Short problem 1:
Set down the part of the passage on language and archives that runs from "We cannot live" up to and including "wood s lot.)", copied word for word.

Article:
Iain Higgins’ contribution to History and Archives: Sextet, a collective editorial in Issue 178 of Canadian Literature (“Iain, who came on board in 1995 as poetry editor, has overseen special issues on ‘Poetry and Poetics’ and on ‘Nature/Culture.’ He wrote editorials in which the creative and the scholarly were inseparable companions, and he was a proof-reader non-pareil”):
Language, said Heidegger, is the house of being, and he may be right, but whatever the case, it is certainly true to call language a house of memory, which is to say a house of oblivion, a house in which things of every sort can be called to mind or allowed to lapse into nothingness. Language is, in other words, an archive, a word as well as a concept that English borrowed from French, which borrowed it from Latin, which borrowed it from Greek, where it originally referred to the public building that housed records and documents. Words in use never stay still, and in a typical metonymic shift—reinforced by a telling grammatical drift into the plural—the word archive has come to refer also to the building’s contents. Archives, that is, are both the container and the contained; like languages, they are the houses of what we recall and what we forget, and the things themselves. What they do not hold, or cannot, is no less important than what they do or can hold. If possession is nine points of the law, then forgetting is nine points of the archive.
We cannot live except by forgetting, any more than we can sense some stimuli except by ignoring others; just imagine if you could sense every thing in its own thisness all the time, from the smallest flutter in your lungs to every single point of light entering your eyes. History—a word whose journey into English followed the same path as archive, only earlier, and which originally meant inquiry—works like our perceptual apparatus, whose seeing is enabled by our blindnesses, by focussing on one thing or set of things to the exclusion of others. That is why there can be no one history, only histories, and these can never be complete, ever.
Between getting it all in and leaving it all out, the possibilities are endless.
(Via wood s lot.)
“Bone, Beak, and Apples,” a poem by Higgins with a fine rhythmic flow, is online here.

Short problem 2:
From the records that follow, reproduce verbatim the lines running from the line with "Click the green 400 current price label" up to and including the line with "coord(1348,391)", leaving out the pictures.

Excerpted records:
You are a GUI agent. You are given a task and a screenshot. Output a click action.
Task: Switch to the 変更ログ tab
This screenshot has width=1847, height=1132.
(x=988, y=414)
...
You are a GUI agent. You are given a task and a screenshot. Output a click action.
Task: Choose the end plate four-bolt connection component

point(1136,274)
--
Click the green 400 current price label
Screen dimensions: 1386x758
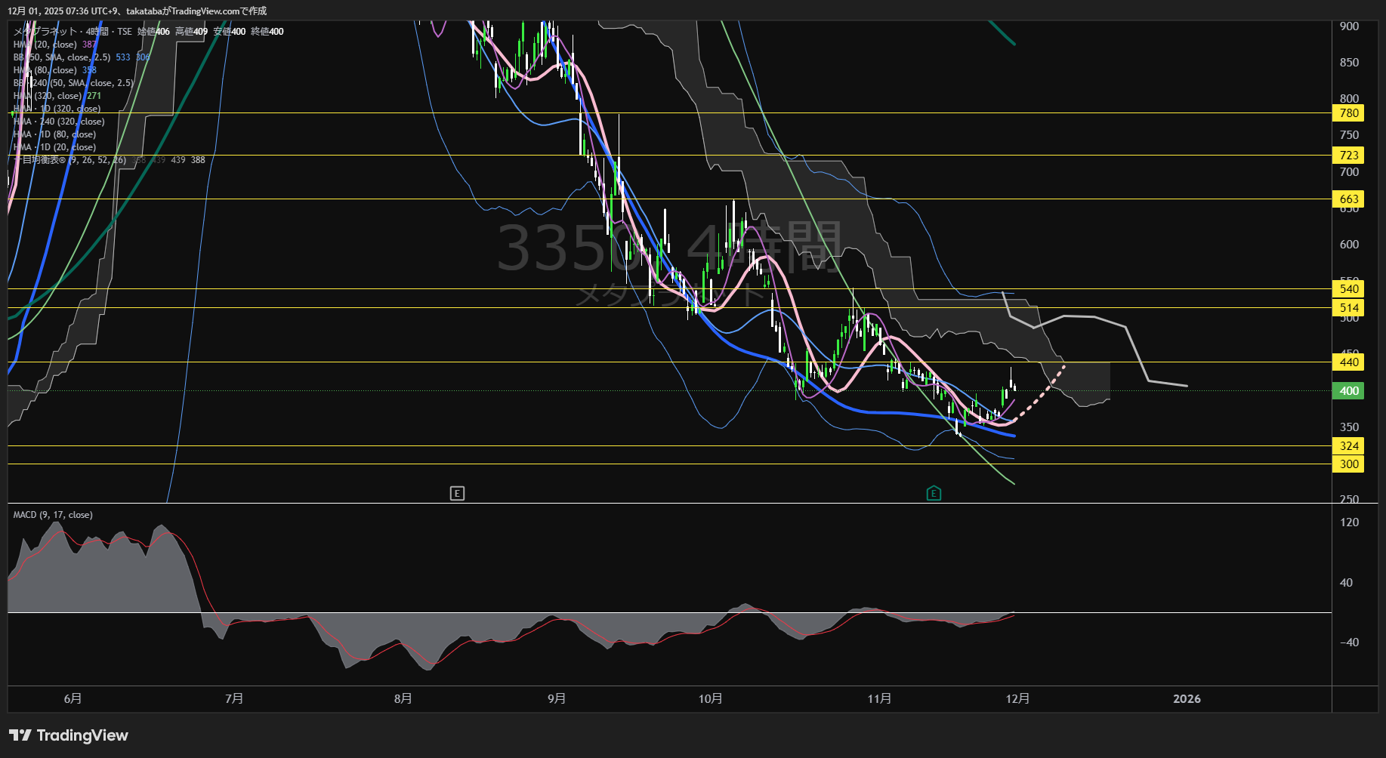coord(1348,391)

Response 1:
We cannot live except by forgetting, any more than we can sense some stimuli except by ignoring others; just imagine if you could sense every thing in its own thisness all the time, from the smallest flutter in your lungs to every single point of light entering your eyes. History—a word whose journey into English followed the same path as archive, only earlier, and which originally meant inquiry—works like our perceptual apparatus, whose seeing is enabled by our blindnesses, by focussing on one thing or set of things to the exclusion of others. That is why there can be no one history, only histories, and these can never be complete, ever.
Between getting it all in and leaving it all out, the possibilities are endless.
(Via wood s lot.)

Response 2:
Click the green 400 current price label
Screen dimensions: 1386x758
coord(1348,391)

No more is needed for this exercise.